Esta é uma era fértil, onde a mente humana e o digital coabitam e se desenvolvem em constante sinergia. O Virtual afastou o Ser Humano da Natureza, tornando esta uma exceção contraproducente nas nossas vidas, e desvalorizando a sua proteção, tal como uma criança incauta que larga as mãos da sua mãe para explorar o mundo por conta própria. Mas, tal como essa criança, após as nossas quedas, regressamos ao refúgio que outrora nos abrigou, procurando essa ligação inata que, inadvertidamente, descurámos. O reencontro com a Natureza é um sinónimo de liberdade, entrega e rendição, só assim podemos finalmente reinventar-nos; servindo-nos da Natureza restabelecemos a humanidade.
O contraste com a pele dos corpos nus das tuas imagens com a natureza azul predominante remete-nos para uma identidade, um corpo só. Esta união representa o equilíbrio que há muito se perdeu entre a obra da humanidade e o que ainda permanece intacto?

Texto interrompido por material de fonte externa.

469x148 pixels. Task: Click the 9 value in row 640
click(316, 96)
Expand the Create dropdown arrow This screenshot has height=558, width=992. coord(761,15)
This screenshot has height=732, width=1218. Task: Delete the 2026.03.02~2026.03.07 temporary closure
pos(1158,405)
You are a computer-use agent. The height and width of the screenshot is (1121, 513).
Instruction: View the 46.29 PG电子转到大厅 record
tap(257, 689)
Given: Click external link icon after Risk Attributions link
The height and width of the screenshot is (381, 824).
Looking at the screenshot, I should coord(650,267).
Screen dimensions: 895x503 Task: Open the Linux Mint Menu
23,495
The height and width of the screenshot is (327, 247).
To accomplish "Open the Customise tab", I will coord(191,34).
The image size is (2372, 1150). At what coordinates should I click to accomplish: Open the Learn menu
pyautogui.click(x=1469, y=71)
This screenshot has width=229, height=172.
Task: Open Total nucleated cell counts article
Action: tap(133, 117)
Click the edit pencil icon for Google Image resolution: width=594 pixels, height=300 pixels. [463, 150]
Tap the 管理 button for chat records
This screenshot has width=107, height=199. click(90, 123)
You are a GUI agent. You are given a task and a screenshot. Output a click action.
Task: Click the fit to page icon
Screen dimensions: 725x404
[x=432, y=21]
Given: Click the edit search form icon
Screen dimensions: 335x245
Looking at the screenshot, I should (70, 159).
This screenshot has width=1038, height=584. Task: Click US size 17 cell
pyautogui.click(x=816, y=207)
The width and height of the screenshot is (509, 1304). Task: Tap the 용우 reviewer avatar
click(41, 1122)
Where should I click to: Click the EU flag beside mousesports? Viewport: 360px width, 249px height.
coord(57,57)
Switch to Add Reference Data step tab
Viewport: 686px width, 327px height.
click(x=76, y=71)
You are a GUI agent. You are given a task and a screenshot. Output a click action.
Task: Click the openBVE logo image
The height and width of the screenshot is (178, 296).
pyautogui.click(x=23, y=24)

Sim, penso que há uma grande necessidade de reencontro e reconciliação com uma parte nossa que é exterior e ao mesmo tempo interior. O importante para mim é o desligar do dia-a-dia ou de um mundo standard e transportar as pessoas para um mundo onírico dentro da Natureza, através das cores, das formas e dos corpos. Quero dar liberdade ao leitor de poder interpretar o meu trabalho como esse reencontro. Porque no fundo ele está lá.
O mundo está ferido e as tuas imagens retratam, por vezes, essa fragilidade constante do ser humano que se agrava com o passar do tempo. A teu ver, ainda vamos a tempo de cicatrizar as feridas mais profundas?
Por vezes sente-se uma sede urgente de vida e uma angústia difusa nas imagens que retrato – do homem perdido nos espaços infinitos, ou os corpos nus entre quatro paredes, criando um ambiente de clausura e de letargia. Talvez seja imprudente assumir que o nosso afastamento da Natureza é algo misterioso ou, que nos foi imposto de um modo irrefutável. A verdade é que recorremos cada vez menos a ambientes desprovidos de stress urbano e que chegamos a estes, por vezes, como um animal ferido, procurando no isolamento no seu verdadeiro habitat.
Materializar esse reencontro através das minhas imagens, ou retratar a ânsia do mesmo, de alguma forma, é essencialmente importante que se transmita esperança mesmo na pintura de uma tempestade, mesmo quando não estamos certos de ir a tempo para cicatrizar as feridas mais profundas, acaba por ser uma luz para o futuro que a humanidade possa guardar.
Já tens alguma exposição no horizonte?
Estou muito entusiasmada porque há uma exposição no horizonte. Infelizmente por causa da pandemia ainda estamos a discutir datas, para já não posso adiantar muito mais. Posso dizer que será em Paris e ainda este ano.